Write out the data that follows. Keep every character unchanged.

[TASK INPUTS — start]

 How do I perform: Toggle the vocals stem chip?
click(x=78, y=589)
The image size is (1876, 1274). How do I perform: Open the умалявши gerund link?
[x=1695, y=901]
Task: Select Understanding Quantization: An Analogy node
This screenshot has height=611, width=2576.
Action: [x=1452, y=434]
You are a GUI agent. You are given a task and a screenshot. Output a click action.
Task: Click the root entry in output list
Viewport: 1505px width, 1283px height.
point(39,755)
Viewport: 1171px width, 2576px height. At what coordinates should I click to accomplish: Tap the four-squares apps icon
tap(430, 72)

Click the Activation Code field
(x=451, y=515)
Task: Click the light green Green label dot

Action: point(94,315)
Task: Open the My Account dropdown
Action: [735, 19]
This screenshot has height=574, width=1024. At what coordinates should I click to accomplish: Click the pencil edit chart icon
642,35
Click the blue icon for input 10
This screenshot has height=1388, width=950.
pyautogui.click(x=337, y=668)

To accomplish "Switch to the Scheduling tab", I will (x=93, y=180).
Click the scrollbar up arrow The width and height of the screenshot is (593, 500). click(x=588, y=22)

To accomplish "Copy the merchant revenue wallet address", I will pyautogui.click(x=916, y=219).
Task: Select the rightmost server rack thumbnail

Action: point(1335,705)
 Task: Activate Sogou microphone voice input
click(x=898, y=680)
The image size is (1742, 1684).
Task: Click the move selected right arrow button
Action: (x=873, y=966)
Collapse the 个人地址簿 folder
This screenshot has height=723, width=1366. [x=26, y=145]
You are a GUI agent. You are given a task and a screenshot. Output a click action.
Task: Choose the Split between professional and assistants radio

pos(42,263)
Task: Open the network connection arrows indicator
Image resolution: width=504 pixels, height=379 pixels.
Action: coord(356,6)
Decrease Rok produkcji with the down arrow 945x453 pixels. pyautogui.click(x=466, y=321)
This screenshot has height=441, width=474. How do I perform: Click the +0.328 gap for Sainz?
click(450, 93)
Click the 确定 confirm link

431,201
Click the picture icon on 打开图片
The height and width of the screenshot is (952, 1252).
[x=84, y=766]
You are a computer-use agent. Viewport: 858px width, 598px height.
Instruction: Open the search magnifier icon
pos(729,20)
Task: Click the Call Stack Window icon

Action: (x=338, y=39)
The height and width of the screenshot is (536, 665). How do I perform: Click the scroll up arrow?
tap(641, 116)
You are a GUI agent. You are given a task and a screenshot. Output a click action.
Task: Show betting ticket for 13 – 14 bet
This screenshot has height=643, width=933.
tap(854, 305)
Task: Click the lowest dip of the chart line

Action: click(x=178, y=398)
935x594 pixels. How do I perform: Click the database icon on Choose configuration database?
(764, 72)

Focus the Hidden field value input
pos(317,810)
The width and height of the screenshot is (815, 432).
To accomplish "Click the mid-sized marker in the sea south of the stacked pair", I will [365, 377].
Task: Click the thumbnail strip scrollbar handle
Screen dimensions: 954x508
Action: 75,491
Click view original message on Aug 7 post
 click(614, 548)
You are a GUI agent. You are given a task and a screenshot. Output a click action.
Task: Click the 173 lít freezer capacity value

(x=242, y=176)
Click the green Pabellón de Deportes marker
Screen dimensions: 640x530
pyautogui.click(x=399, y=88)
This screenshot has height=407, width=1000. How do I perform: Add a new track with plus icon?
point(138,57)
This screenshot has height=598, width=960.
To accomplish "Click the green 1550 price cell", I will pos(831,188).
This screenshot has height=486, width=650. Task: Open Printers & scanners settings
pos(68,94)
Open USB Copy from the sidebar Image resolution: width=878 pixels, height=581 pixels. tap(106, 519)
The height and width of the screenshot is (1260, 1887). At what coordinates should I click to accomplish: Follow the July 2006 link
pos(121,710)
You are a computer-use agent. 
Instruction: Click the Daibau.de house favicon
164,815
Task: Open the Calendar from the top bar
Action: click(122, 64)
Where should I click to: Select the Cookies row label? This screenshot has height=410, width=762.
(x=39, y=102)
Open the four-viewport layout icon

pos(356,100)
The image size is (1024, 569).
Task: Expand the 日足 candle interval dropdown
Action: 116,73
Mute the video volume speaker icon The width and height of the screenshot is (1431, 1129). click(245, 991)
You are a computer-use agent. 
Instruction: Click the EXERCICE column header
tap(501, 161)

[TASK INPUTS — finish]

TASK ANSWER:
 How do I perform: Toggle the vocals stem chip?
click(x=78, y=589)
The image size is (1876, 1274). How do I perform: Open the умалявши gerund link?
[x=1695, y=901]
Task: Select Understanding Quantization: An Analogy node
This screenshot has height=611, width=2576.
Action: [x=1452, y=434]
You are a GUI agent. You are given a task and a screenshot. Output a click action.
Task: Click the root entry in output list
Viewport: 1505px width, 1283px height.
point(39,755)
Viewport: 1171px width, 2576px height. At what coordinates should I click to accomplish: Tap the four-squares apps icon
tap(430, 72)

Click the Activation Code field
(x=451, y=515)
Task: Click the light green Green label dot

Action: point(94,315)
Task: Open the My Account dropdown
Action: [735, 19]
This screenshot has height=574, width=1024. At what coordinates should I click to accomplish: Click the pencil edit chart icon
642,35
Click the blue icon for input 10
This screenshot has height=1388, width=950.
pyautogui.click(x=337, y=668)

To accomplish "Switch to the Scheduling tab", I will (x=93, y=180).
Click the scrollbar up arrow The width and height of the screenshot is (593, 500). click(x=588, y=22)

To accomplish "Copy the merchant revenue wallet address", I will pyautogui.click(x=916, y=219).
Task: Select the rightmost server rack thumbnail

Action: point(1335,705)
 Task: Activate Sogou microphone voice input
click(x=898, y=680)
The image size is (1742, 1684).
Task: Click the move selected right arrow button
Action: (x=873, y=966)
Collapse the 个人地址簿 folder
This screenshot has height=723, width=1366. [x=26, y=145]
You are a GUI agent. You are given a task and a screenshot. Output a click action.
Task: Choose the Split between professional and assistants radio

pos(42,263)
Task: Open the network connection arrows indicator
Image resolution: width=504 pixels, height=379 pixels.
Action: coord(356,6)
Decrease Rok produkcji with the down arrow 945x453 pixels. pyautogui.click(x=466, y=321)
This screenshot has height=441, width=474. How do I perform: Click the +0.328 gap for Sainz?
click(450, 93)
Click the 确定 confirm link

431,201
Click the picture icon on 打开图片
The height and width of the screenshot is (952, 1252).
[x=84, y=766]
You are a computer-use agent. Viewport: 858px width, 598px height.
Instruction: Open the search magnifier icon
pos(729,20)
Task: Click the Call Stack Window icon

Action: (x=338, y=39)
The height and width of the screenshot is (536, 665). How do I perform: Click the scroll up arrow?
tap(641, 116)
You are a GUI agent. You are given a task and a screenshot. Output a click action.
Task: Show betting ticket for 13 – 14 bet
This screenshot has height=643, width=933.
tap(854, 305)
Task: Click the lowest dip of the chart line

Action: click(x=178, y=398)
935x594 pixels. How do I perform: Click the database icon on Choose configuration database?
(764, 72)

Focus the Hidden field value input
pos(317,810)
The width and height of the screenshot is (815, 432).
To accomplish "Click the mid-sized marker in the sea south of the stacked pair", I will [365, 377].
Task: Click the thumbnail strip scrollbar handle
Screen dimensions: 954x508
Action: 75,491
Click view original message on Aug 7 post
 click(614, 548)
You are a GUI agent. You are given a task and a screenshot. Output a click action.
Task: Click the 173 lít freezer capacity value

(x=242, y=176)
Click the green Pabellón de Deportes marker
Screen dimensions: 640x530
pyautogui.click(x=399, y=88)
This screenshot has height=407, width=1000. How do I perform: Add a new track with plus icon?
point(138,57)
This screenshot has height=598, width=960.
To accomplish "Click the green 1550 price cell", I will pos(831,188).
This screenshot has height=486, width=650. Task: Open Printers & scanners settings
pos(68,94)
Open USB Copy from the sidebar Image resolution: width=878 pixels, height=581 pixels. tap(106, 519)
The height and width of the screenshot is (1260, 1887). At what coordinates should I click to accomplish: Follow the July 2006 link
pos(121,710)
You are a computer-use agent. 
Instruction: Click the Daibau.de house favicon
164,815
Task: Open the Calendar from the top bar
Action: click(122, 64)
Where should I click to: Select the Cookies row label? This screenshot has height=410, width=762.
(x=39, y=102)
Open the four-viewport layout icon

pos(356,100)
The image size is (1024, 569).
Task: Expand the 日足 candle interval dropdown
Action: 116,73
Mute the video volume speaker icon The width and height of the screenshot is (1431, 1129). click(245, 991)
You are a computer-use agent. 
Instruction: Click the EXERCICE column header
tap(501, 161)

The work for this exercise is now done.